(Saved data entries)
⟨

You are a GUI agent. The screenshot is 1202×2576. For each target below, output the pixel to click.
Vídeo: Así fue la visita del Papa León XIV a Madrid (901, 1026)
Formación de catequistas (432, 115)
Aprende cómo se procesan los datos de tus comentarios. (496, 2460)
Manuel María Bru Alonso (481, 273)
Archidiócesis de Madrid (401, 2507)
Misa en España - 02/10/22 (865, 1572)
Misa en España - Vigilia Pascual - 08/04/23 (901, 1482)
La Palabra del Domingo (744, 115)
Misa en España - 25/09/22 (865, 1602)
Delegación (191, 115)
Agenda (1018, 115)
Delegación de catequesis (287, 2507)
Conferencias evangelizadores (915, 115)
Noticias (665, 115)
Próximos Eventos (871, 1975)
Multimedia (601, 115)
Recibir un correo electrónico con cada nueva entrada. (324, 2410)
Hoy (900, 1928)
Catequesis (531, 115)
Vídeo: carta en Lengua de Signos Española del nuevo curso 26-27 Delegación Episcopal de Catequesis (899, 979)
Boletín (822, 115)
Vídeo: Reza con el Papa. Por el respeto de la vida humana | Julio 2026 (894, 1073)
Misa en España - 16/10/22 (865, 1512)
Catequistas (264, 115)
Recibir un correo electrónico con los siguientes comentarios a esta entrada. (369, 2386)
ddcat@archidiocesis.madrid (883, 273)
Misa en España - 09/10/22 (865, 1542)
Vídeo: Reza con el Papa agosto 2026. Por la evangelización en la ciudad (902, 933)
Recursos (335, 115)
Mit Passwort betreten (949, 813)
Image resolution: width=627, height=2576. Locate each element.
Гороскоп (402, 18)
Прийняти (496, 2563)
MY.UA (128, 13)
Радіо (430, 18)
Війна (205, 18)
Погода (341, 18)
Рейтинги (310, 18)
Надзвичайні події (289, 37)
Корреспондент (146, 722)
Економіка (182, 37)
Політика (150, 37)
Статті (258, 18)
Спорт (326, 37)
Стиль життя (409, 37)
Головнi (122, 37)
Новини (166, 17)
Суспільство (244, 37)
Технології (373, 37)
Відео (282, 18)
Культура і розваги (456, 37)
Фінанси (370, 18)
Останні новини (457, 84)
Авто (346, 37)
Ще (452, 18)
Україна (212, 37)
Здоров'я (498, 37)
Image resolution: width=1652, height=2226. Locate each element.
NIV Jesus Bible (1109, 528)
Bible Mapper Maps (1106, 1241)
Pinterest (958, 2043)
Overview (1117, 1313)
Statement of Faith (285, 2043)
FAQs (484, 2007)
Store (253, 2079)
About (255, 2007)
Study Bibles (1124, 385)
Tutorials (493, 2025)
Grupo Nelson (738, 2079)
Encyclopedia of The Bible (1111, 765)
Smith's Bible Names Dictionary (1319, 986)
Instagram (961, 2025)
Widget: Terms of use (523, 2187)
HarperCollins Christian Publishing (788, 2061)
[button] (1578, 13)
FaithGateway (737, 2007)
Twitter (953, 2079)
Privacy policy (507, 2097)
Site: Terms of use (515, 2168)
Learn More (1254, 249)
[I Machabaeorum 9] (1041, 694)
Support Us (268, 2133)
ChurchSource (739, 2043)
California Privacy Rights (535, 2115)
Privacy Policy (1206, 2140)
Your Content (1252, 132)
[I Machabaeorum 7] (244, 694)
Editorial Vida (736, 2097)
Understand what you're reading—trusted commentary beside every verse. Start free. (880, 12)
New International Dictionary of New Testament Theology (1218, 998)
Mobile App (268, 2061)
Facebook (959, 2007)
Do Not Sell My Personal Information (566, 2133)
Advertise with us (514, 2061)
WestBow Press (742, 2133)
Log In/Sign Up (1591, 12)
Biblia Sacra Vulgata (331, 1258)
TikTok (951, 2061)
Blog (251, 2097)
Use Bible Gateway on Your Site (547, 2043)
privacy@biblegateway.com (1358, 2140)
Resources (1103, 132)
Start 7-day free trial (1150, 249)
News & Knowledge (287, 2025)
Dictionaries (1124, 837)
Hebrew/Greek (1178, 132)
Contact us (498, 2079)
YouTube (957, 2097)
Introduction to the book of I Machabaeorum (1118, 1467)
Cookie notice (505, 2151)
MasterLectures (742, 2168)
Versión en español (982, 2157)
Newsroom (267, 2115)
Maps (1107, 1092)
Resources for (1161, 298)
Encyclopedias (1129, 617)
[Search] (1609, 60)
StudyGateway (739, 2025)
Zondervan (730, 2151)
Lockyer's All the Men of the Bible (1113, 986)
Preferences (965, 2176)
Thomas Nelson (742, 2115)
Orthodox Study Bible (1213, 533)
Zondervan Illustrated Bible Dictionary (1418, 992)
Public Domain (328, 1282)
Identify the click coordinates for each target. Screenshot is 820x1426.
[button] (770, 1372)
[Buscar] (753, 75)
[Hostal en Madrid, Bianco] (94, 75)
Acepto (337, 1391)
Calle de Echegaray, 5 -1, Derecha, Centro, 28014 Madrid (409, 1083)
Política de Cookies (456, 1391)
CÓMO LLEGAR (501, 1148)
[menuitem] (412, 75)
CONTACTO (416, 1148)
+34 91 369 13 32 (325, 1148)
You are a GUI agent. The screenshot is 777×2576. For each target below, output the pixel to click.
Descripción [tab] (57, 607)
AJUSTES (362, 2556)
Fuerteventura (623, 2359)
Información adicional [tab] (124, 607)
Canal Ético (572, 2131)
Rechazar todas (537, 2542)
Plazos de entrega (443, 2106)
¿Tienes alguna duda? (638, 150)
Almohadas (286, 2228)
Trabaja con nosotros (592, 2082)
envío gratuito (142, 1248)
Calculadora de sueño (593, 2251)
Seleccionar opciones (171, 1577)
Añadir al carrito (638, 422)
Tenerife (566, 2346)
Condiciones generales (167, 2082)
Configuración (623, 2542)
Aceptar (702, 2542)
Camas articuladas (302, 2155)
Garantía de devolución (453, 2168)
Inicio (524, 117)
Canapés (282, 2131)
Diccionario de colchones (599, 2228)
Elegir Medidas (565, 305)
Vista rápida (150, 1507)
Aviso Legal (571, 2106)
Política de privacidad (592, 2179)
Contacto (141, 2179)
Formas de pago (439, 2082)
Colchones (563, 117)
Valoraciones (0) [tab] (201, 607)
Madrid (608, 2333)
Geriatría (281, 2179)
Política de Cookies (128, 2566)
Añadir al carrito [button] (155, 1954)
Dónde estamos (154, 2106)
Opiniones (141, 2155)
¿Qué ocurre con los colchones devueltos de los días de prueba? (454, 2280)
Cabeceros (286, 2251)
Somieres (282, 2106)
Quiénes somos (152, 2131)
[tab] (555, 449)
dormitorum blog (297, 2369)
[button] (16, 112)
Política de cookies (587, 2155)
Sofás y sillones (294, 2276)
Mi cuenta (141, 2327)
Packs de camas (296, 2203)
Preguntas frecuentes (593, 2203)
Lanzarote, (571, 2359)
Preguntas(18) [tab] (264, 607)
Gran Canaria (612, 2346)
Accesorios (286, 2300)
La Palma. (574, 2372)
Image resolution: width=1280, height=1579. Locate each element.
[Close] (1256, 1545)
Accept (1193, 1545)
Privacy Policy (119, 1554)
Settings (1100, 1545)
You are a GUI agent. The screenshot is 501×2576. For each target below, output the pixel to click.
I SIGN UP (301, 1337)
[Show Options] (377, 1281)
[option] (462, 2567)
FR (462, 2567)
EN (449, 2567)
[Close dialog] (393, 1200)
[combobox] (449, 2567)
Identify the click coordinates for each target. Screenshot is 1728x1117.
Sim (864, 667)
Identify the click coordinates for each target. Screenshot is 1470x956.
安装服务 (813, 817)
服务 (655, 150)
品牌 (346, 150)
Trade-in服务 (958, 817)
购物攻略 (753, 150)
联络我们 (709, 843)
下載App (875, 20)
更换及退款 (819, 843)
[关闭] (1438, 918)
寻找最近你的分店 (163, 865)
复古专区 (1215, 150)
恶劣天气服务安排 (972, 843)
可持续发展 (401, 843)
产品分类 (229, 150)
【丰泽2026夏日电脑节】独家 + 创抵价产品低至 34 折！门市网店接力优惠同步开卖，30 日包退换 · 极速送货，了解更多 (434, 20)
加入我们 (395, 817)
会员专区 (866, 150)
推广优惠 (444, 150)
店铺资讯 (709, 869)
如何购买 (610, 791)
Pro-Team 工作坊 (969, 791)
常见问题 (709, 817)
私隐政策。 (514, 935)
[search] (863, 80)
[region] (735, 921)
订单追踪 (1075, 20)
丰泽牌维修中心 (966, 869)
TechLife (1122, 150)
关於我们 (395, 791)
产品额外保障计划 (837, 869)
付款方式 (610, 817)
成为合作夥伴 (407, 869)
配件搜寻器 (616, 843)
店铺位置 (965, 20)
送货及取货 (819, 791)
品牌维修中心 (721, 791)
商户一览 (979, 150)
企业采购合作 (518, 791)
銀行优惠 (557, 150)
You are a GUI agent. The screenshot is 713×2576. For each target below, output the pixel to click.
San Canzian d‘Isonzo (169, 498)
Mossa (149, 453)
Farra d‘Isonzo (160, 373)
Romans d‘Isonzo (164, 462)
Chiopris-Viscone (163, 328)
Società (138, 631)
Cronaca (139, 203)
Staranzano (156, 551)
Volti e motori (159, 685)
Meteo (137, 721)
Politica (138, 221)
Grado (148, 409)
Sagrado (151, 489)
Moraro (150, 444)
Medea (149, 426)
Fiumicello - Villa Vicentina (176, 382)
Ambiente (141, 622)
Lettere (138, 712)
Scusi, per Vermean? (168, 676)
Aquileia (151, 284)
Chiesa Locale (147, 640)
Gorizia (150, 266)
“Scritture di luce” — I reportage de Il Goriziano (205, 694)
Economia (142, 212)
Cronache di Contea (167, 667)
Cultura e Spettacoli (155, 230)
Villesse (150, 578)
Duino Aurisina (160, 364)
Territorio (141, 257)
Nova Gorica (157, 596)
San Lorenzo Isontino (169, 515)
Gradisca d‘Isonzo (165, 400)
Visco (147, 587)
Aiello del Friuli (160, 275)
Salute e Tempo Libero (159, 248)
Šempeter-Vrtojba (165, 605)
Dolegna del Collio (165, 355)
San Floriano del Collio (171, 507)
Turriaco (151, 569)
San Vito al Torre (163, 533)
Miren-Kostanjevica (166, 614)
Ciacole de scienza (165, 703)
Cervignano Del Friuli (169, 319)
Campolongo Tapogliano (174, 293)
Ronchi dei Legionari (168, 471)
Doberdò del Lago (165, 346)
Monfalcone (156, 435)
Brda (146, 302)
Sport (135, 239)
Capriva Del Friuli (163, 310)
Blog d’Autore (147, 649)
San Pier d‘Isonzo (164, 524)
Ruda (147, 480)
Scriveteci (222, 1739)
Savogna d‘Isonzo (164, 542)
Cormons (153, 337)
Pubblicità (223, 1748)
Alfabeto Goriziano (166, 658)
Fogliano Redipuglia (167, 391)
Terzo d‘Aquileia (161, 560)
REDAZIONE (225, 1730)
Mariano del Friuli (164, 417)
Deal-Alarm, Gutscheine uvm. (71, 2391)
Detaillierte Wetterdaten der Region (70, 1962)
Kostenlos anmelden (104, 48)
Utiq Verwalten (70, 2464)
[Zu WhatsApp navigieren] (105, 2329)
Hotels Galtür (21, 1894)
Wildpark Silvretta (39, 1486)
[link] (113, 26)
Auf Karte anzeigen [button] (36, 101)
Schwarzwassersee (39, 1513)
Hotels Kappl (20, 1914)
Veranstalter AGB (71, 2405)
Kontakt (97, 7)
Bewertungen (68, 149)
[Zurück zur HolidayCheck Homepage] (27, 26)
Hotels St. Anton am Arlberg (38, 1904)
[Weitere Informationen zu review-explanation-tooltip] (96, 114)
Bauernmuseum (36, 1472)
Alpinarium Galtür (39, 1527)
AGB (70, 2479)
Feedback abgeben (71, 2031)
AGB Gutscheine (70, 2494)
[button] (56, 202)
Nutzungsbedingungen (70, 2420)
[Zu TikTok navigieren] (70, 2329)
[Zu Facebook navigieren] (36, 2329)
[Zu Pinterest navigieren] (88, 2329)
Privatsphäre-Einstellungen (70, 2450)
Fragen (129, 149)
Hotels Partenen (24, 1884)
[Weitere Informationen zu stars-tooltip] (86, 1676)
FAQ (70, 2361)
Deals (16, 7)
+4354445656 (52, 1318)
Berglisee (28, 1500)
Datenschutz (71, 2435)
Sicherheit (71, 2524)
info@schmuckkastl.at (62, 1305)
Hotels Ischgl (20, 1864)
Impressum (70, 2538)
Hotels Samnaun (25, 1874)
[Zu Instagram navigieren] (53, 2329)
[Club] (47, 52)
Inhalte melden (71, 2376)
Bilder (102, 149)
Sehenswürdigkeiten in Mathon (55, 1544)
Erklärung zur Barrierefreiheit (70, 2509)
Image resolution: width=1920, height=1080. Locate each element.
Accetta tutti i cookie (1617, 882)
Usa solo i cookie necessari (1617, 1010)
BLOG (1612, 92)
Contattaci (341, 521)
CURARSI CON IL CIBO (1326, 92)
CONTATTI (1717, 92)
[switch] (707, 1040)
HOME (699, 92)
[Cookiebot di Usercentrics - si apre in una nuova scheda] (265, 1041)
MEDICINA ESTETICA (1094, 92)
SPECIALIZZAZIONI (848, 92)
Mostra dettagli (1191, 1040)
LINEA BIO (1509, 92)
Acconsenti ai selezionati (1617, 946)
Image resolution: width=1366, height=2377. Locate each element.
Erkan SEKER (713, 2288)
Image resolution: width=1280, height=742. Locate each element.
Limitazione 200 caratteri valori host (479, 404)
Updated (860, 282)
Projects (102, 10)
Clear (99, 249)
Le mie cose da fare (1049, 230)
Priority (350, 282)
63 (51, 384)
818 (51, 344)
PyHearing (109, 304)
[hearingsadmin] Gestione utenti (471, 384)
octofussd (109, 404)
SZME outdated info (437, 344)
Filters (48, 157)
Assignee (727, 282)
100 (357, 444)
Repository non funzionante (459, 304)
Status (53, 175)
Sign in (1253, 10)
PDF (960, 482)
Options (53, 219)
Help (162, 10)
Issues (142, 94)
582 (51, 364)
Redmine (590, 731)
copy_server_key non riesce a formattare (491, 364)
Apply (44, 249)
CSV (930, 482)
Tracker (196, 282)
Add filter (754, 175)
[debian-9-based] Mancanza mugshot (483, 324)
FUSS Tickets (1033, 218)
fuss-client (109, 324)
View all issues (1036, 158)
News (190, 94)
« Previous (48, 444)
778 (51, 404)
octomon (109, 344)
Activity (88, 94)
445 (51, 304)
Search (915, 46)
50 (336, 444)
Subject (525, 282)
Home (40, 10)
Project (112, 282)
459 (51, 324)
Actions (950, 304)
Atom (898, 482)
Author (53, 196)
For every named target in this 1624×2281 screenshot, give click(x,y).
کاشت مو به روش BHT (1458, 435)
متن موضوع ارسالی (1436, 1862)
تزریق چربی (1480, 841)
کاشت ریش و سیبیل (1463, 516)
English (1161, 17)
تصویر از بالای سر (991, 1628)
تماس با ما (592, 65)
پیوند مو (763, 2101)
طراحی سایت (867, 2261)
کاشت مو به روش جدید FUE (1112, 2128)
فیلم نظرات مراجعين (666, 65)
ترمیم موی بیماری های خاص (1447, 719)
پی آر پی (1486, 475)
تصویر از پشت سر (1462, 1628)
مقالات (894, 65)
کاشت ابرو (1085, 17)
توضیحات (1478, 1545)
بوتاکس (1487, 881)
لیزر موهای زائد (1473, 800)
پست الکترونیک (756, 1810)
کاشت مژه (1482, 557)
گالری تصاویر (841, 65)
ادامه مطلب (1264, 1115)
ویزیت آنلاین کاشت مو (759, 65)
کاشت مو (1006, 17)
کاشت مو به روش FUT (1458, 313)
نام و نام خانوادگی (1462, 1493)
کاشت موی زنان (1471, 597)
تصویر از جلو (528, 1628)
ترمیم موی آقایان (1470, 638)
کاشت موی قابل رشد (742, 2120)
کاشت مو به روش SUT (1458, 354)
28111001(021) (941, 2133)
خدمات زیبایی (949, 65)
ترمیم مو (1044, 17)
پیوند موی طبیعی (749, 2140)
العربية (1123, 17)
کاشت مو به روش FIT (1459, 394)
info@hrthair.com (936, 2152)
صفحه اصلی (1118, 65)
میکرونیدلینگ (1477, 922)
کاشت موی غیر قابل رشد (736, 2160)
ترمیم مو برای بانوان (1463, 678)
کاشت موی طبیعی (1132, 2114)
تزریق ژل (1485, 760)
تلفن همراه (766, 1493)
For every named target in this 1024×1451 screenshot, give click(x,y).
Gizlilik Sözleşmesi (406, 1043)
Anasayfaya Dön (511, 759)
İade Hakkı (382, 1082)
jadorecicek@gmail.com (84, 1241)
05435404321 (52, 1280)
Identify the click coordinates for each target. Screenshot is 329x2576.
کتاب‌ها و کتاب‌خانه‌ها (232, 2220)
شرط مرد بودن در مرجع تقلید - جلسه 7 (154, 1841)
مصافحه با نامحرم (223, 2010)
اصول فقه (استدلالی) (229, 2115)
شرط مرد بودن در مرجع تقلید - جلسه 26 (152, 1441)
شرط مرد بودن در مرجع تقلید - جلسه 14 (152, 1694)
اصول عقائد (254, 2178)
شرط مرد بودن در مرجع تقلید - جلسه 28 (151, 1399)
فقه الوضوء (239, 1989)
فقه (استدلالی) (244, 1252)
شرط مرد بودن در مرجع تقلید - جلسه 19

⟩

Task to complete:
Each line from the one with "jadorecicek@gmail.com (84, 1241)" through the last line of the records above must be retyped exactly, and no other line may be given.

Result of this exercise:
jadorecicek@gmail.com (84, 1241)
05435404321 (52, 1280)
Identify the click coordinates for each target. Screenshot is 329x2576.
کتاب‌ها و کتاب‌خانه‌ها (232, 2220)
شرط مرد بودن در مرجع تقلید - جلسه 7 (154, 1841)
مصافحه با نامحرم (223, 2010)
اصول فقه (استدلالی) (229, 2115)
شرط مرد بودن در مرجع تقلید - جلسه 26 (152, 1441)
شرط مرد بودن در مرجع تقلید - جلسه 14 (152, 1694)
اصول عقائد (254, 2178)
شرط مرد بودن در مرجع تقلید - جلسه 28 (151, 1399)
فقه الوضوء (239, 1989)
فقه (استدلالی) (244, 1252)
شرط مرد بودن در مرجع تقلید - جلسه 19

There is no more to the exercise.